--- WRITTEN EXERCISE A ---
In the thread on NVIDIA Fermi, what feature is listed as added with G200?

NVIDIA Fermi: Architecture discussion

nAo · Oct 1, 2009

MfA said:
L2 is coherent with itself, there is a single L2 for each memory bus ... there can only ever be one copy.

That's not a cache coherency scheme, that is simply caching.

I've just finished to read RWT's preview. I previously thought that they got fully coherent L1 caches per SM. Wishful thinking..

trinibwoy · Oct 1, 2009

Rys said:
More precision in an FMA at the MUL stage.

Can higher precision cause rendering errors?

MfA · Oct 1, 2009

nAo said:
I've just finished to read RWT's preview. I previously thought that they got fully coherent L1 caches per SM. Wishful thinking..

What would it really get you any way, finegrained communication should be done with messages, coarse grained communication can be done through L2 (latency is not an issue for coarse grained communication, and it has plenty of bandwidth). Complete coherency is a waste of transistors

babcat · Oct 1, 2009

Has NVIDIA posted any information on GRAPHICS related improvements?

digitalwanderer · Oct 1, 2009

Arty · Oct 1, 2009

In layman terms;

R600 - 320SP - 720 million - 2.25 MT per SP (Added D3D10)
RV670 - 320SP - 666 million - 2.08 MT per SP (Added D3D10.1 & lowered memory bus width)
RV770 - 800SP - 956 million - 1.19 MT per SP
Cypress - 1600SP - 2.15 billion - 1.34 MT per SP (Added D3D11)

G80 - 128SP - 686 million - 5.36 MT per SP (Added D3D10)
G200 - 240SP - 1.4 billion - 5.83 MT per SP (Added CUDA)

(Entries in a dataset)
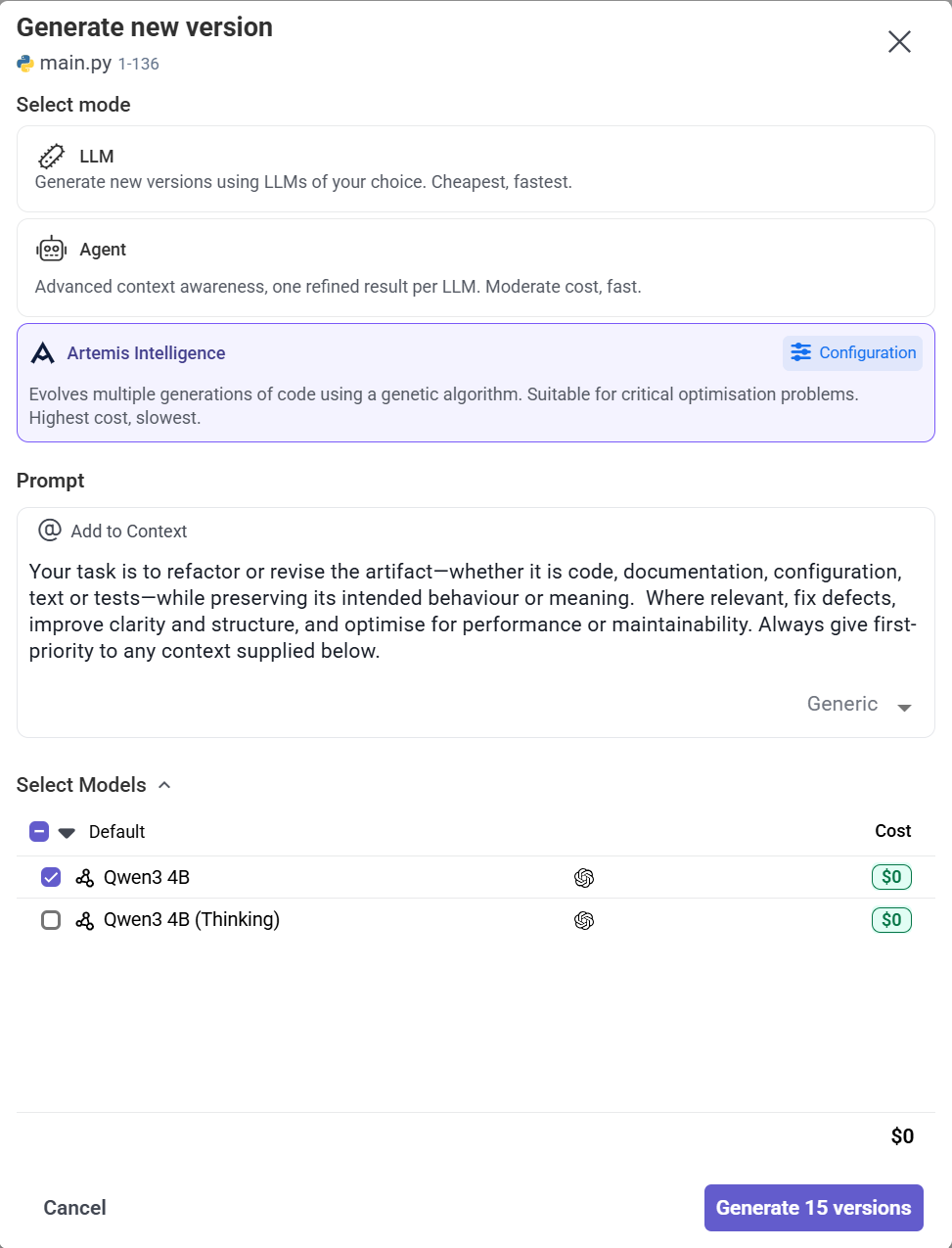
Task: Enable the Qwen3 4B (Thinking) checkbox
Action: click(x=51, y=920)
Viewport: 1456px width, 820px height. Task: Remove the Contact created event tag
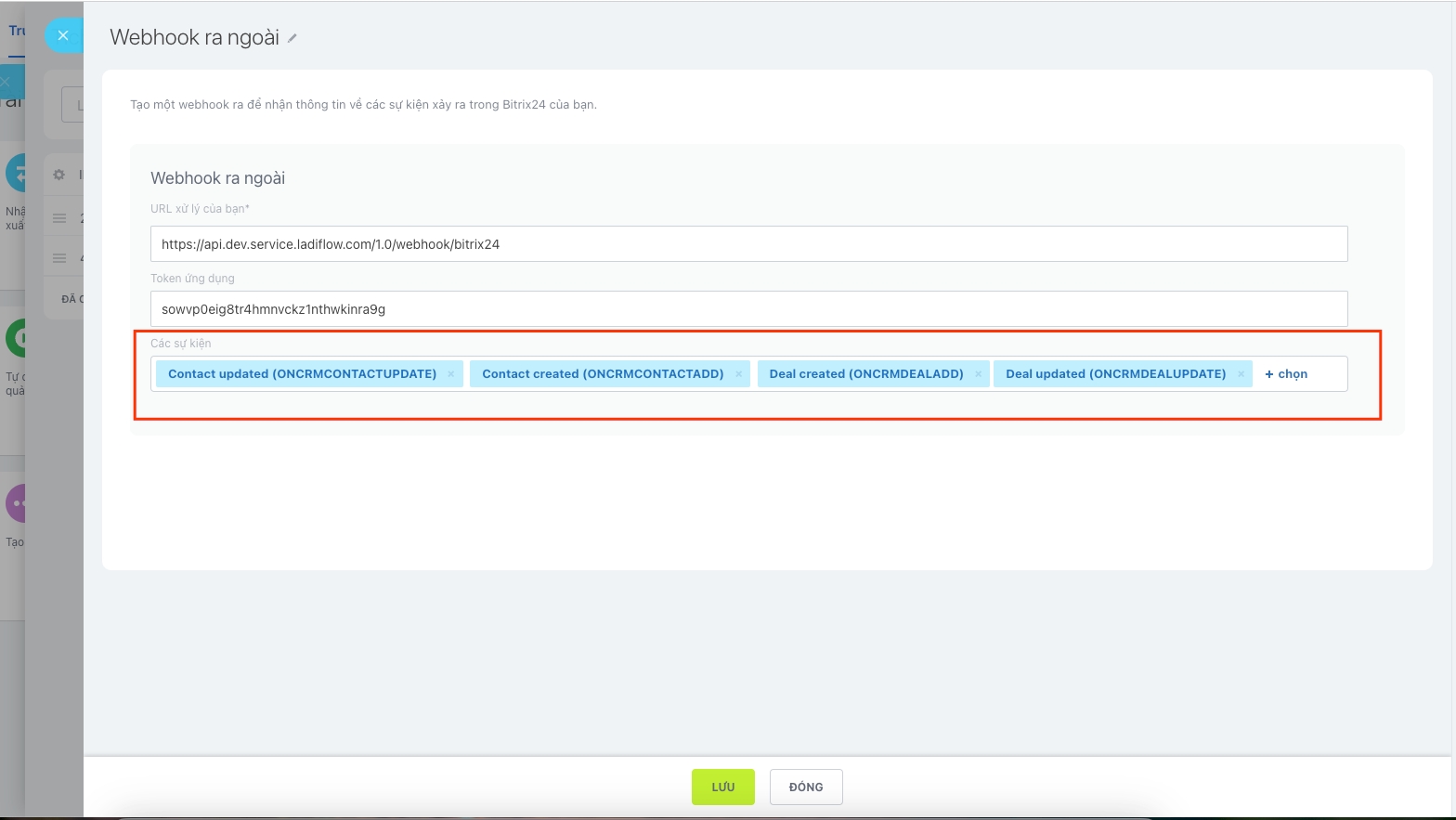tap(739, 374)
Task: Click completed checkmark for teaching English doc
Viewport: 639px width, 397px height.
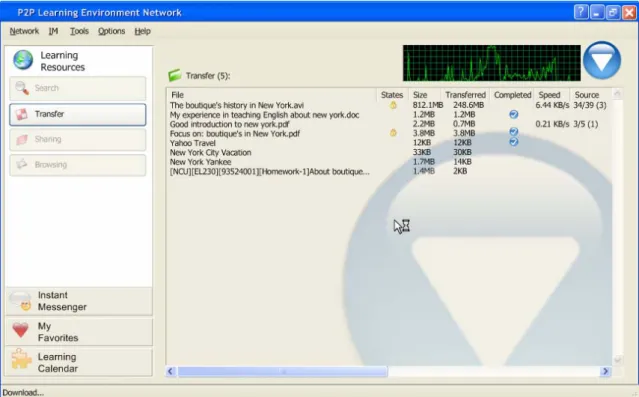Action: [513, 115]
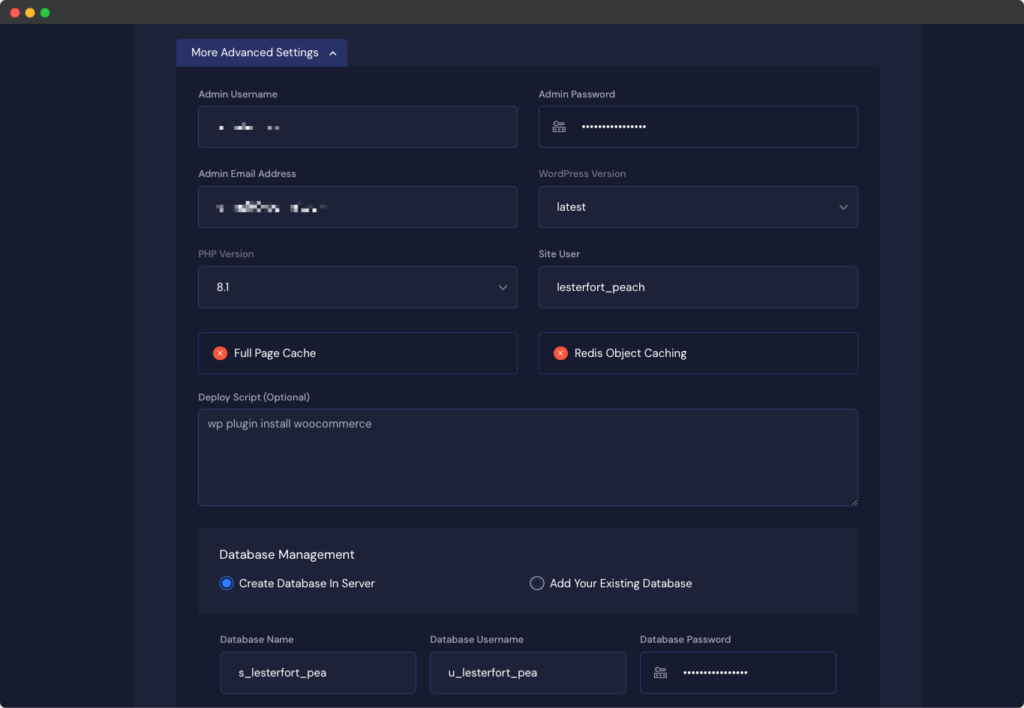Click the chevron on the WordPress Version selector
Screen dimensions: 1024x708
[x=843, y=206]
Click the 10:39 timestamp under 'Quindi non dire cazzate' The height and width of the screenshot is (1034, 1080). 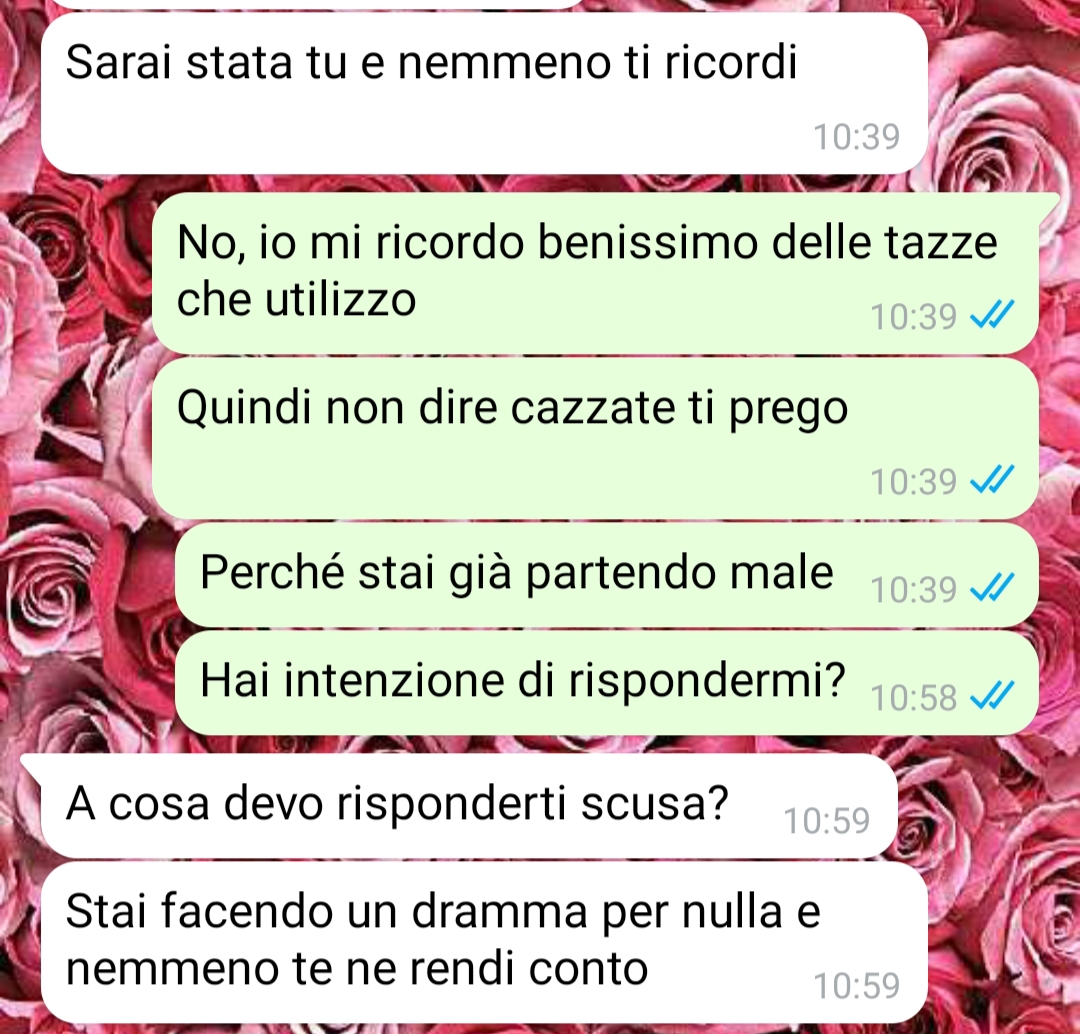[914, 482]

--- WRITTEN EXERCISE B ---
Can you change "checkmark" to "tick mark" in the entries from the line containing "Task: Click completed" through the line containing "[x=843, y=206]", returning only those lines, otherwise unchanged and without the pictures?

--- WRITTEN ANSWER A ---
CUDA

--- WRITTEN ANSWER B ---
Task: Click completed tick mark for teaching English doc
Viewport: 639px width, 397px height.
Action: [513, 115]
Click the chevron on the WordPress Version selector
Screen dimensions: 1024x708
[x=843, y=206]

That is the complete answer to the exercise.